Lexington domestic violence group discusses Floyd Co. shooting, dangers of serving protective orders
LEXINGTON, Ky. (WKYT) - A Lexington domestic violence group says the details of the emergency protective order are indicative of a potentially lethal situation.
Diane Fleet has worked with Greenhouse 17 for seventeen years. She says they’ve helped many abuse victims file these types of motions. Even with her experience, this order has abnormally aggressive details within it.
“He was an individual who seems to be highly dangerous, comfortable using violence to exert his power, was losing power and control and said that he had nothing left to lose,” Fleet said of suspect Lance Storz.
Fleet says that the allegations against Storz of sexual violence and keeping a person captive were serious red flags.
”They might not have that same response of, ‘I’ve got to keep things together because I’ve got a job or family or reputation in the community so I have to control my abuse in that way’,” said Fleet.
Fleet says anywhere between 1,000 and 1,200 orders of this kind are filed annually in Fayette County alone.

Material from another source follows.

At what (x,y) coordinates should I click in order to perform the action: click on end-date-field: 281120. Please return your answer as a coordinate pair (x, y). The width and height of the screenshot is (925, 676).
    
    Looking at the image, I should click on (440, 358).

So these are high-risk cases that officers and deputies have to face with regularity, but each case is unpredictable.
″Our law enforcement are amazingly trained and sometimes we can’t prepare for everything,” Fleet said.
Fleet’s heart goes out to the families of the fallen officers, and she hopes more can be done going forward to protect those who protect and serve us every single day.
”One of the conversations we’ve been having recently is how we get more information into the hands of officers so that when they go out to a home - do they know the police have been there three or four other times?” said Fleet. “Do they know that that person has had elevated or escalated their threats of abuse? I think it’s a responsibility of our community to protect our first responders.”